The scoreboard might not show it, but Haas have had a car that is capable of fighting at the sharp end of the midfield in all of the opening four races. That's quite some feat for an outfit that only joined F1 at the start of the 2016 season.
The American outfit, spearheaded by NASCAR team owner and machine tool magnate Gene Haas, owes part of that success to their innovative partnership with Ferrari, which involves them buying everything that is permitted within the rules – such as the engine, transmission, suspension, hydraulics and electronics – from the Prancing Horse.
That model has allowed them to be competitive from the off, and their continued improvement year-on-year has raised the subject of whether another manufacturer may want to follow suit with a rival.
When speaking to Formula1.com last month, Haas said both Ferrari and Mercedes were open to his team's proposed model when the American team was preparing to enter the championship.
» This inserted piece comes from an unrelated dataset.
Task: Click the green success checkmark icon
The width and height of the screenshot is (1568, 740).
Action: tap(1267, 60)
And Mercedes chief Wolff has reiterated his outfit would consider replicating the model in the future - dependent on a number of factors.
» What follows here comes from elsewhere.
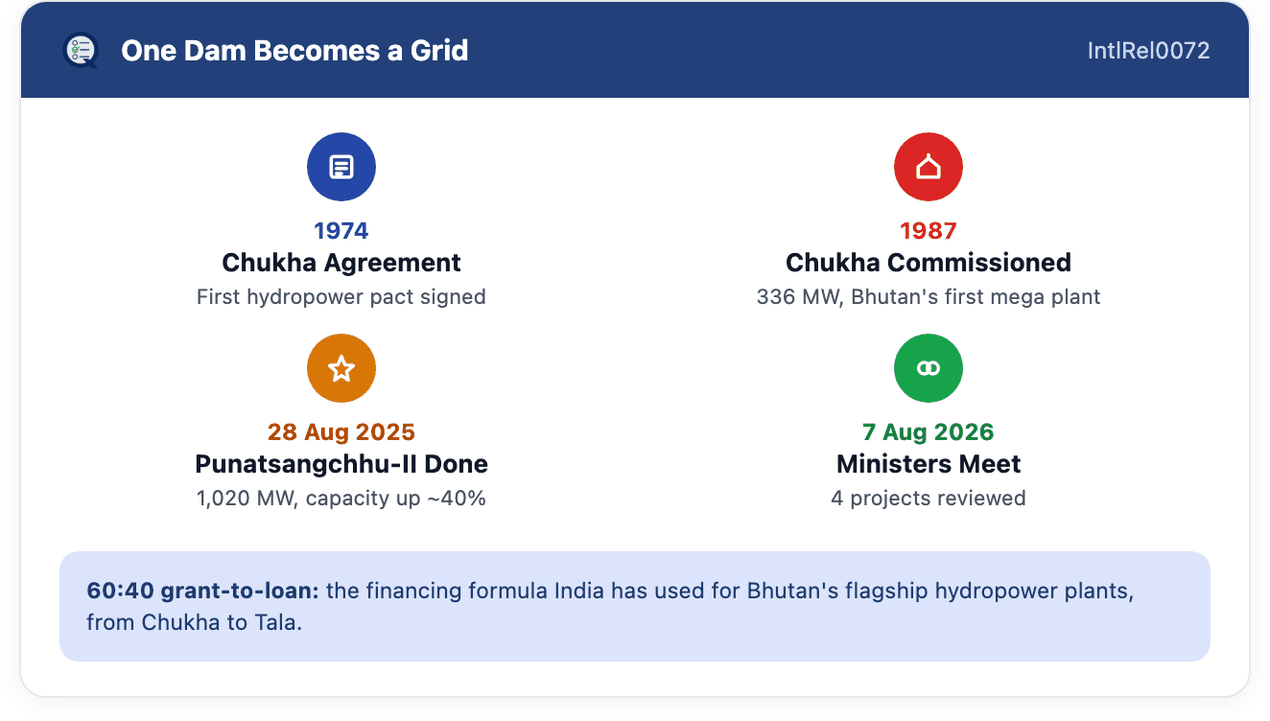Click the red house icon above 1987
The width and height of the screenshot is (1270, 721).
point(928,167)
"We have seen that the system between Ferrari and Haas has worked, it has worked for both," he said. "It’s an interesting revenue filler for Ferrari, and I think in terms of synergies, there is a lot you can work on, and it has functioned for Haas.
"They are a very competitive team without having built on a legacy, or without having built on know-how that would have taken years and years to collect. So far the system is very successful, and of course our thinking goes in that direction – whether it is Williams or Force India to collaborate.
"But we are in the middle of a tough fight for this 2018 championship, so we need to prioritise.”
When quizzed on whether a deal could come into place for next season, Wolff replied: “We can do something for 2019. We have certain capacity.”
How many teams could Mercedes take on? "We are not that far," said Wolff. "The devil is in the detail. It would be a long-term project and not something where you can expect a huge impact for 2019. You need two or three years to ramp up."
Lawrence Barretto [Senior Writer, Formula1.com] says...
This is the third season in which Ferrari and Haas have had this partnership - so it is nothing new. However, it is the first when Haas have put themselves in a position to challenge for points - and therefore take points off their midfield rivals - consistently.
It is also the first season Ferrari have developed a car that is arguably the best on the grid. Naturally, neither of those aspects have gone down well with their rivals.
Force India and McLaren asked for clarity as to whether Haas and technical partner Ferrari were adhering to restrictions on aerodynamic development. FIA F1 Race Director Charlie Whiting is adamant that what the two companies are doing is “completely legal”.
It is unsurprising that Mercedes are interested in such an arrangement. It's something that has been on their mind for a while. They will have seen the success both Ferrari and Haas have found with the project. Why wouldn't they want some of that?
Who they would team up with remains unclear. Of the squads that already use Mercedes power, Williams have long been determined to continue to be a constructor in their own right. Changing a core value on which the team has been built would be a huge decision.
Taking the Haas-Ferrari route could improve their fortunes in the short-term, but their ultimate performance would be limited and a title fight almost impossible. That's not something Sir Frank Williams would subscribe to.
But then again, they find themselves at the bottom of the pile after four races. Would it be worth it to improve performance when in two years time a budget cap and fairer revenue distribution could be in place and the landscape could look very different?
Force India have a closer relationship to Mercedes in that they take their gearbox as well as engine. However, they have been one of the most critical of the Haas-Ferrari model, so it would be quite some move for them to then adopt it.